The Department of Health and Human Services’ Office for Civil Rights has published a Request for Information (RFI) associated with two particular specifications of the Health Information Technology for Economic and Clinical Health Act of 2009 (HITECH Act).
Based on the revisions by the HIPAA Safe Harbor Act in the 2021 HITECH Act, the HHS should take into account the security procedures that were enforced by HIPAA-regulated entities when considering to enforce financial penalties and other remedies to handle potential HIPAA violations identified in the course of investigations and reviews.
The goal of the HIPAA Safe Harbor Act is to urge HIPAA-regulated entities to use cybersecurity strategies. The incentive for companies that have implemented industry-standard security guidelines for one year before a data breach happens is reduced financial penalties for security breaches and less critique by the HHS.
Another particular requirement that dates back to the time the HITECH Act was approved into law, is for the HHS to share a portion of the civil monetary penalties (CMPs) and settlement payments with people who experienced harm due to the violations for which the fines were put on. The HITECH Act requires a strategy to be set up by the HHS for identifying proper amounts to be shared, according to the nature and scope of the HIPAA violation and the nature and degree of the hurt that results.

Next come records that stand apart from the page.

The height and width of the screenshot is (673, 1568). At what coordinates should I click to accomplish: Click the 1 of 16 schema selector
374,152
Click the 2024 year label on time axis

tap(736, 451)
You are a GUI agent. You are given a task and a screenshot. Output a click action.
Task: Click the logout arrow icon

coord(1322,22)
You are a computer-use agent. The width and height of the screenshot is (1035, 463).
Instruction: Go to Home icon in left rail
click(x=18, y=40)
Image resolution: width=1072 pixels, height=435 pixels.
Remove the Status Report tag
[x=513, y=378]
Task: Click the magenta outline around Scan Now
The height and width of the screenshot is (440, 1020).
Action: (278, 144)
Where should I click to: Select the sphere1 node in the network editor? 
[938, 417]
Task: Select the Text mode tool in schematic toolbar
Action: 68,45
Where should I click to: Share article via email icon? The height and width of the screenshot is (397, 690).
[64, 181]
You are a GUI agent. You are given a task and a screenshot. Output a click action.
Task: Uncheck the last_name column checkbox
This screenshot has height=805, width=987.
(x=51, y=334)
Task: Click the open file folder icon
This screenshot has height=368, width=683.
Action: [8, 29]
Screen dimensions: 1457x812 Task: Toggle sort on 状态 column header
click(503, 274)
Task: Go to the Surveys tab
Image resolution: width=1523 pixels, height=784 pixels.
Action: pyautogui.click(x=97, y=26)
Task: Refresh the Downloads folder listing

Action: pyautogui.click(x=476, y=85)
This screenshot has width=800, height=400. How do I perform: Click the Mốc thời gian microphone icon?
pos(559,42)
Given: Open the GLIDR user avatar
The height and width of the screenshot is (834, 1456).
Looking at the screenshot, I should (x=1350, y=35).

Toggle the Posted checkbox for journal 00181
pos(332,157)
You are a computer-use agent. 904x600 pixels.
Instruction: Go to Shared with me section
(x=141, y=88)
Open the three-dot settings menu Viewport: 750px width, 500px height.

At the beginning of this year, the newly designated Lisa J. Pino as Director of the HHS’ Office for Civil Rights (OCR) affirmed that these two prerequisites of the HITECH Act were being dealt with this year. Yesterday, OCR publicized the RFI in the Federal Register requesting a public opinion on these two conditions of the HITECH Act.
Particularly, OCR is asking for comments on what makes up “Recognized Security Practices,” the acknowledged security procedures that are being executed to secure electronic protected health information (ePHI) by HIPAA-compliant entities, and how those entities are prepared sufficiently by setting up recognized security practices. OCR would additionally like to know any implementation problems that those entities wish to be cleared up by OCR, either by means of additional rulemaking or guidance, and recommendations on the action that ought to start the start of the 12-month look-back time, as that isn’t mentioned in the HIPAA Safe Harbor Act.
One of the primary concerns with the prerequisite to share CMPs and settlements with impacted persons is that the HITECH Act does not have a definition of harm. OCR wants feedback on the kinds of “harms” that must be regarded when giving a percent of SMPs and settlements and recommendations on possible strategies for sharing and distributing funds to harmed persons.
This request for data has always been anticipated, and feedback from the public and concerned industry is welcome. People who are historically underserved, marginalized, or vulnerable to discrimination or systemic disadvantage must give feedback on this RFI, so their interests in later rulemaking and guidance will be taken into consideration.
To be counted, responses need to be sent to OCR by June 6, 2022.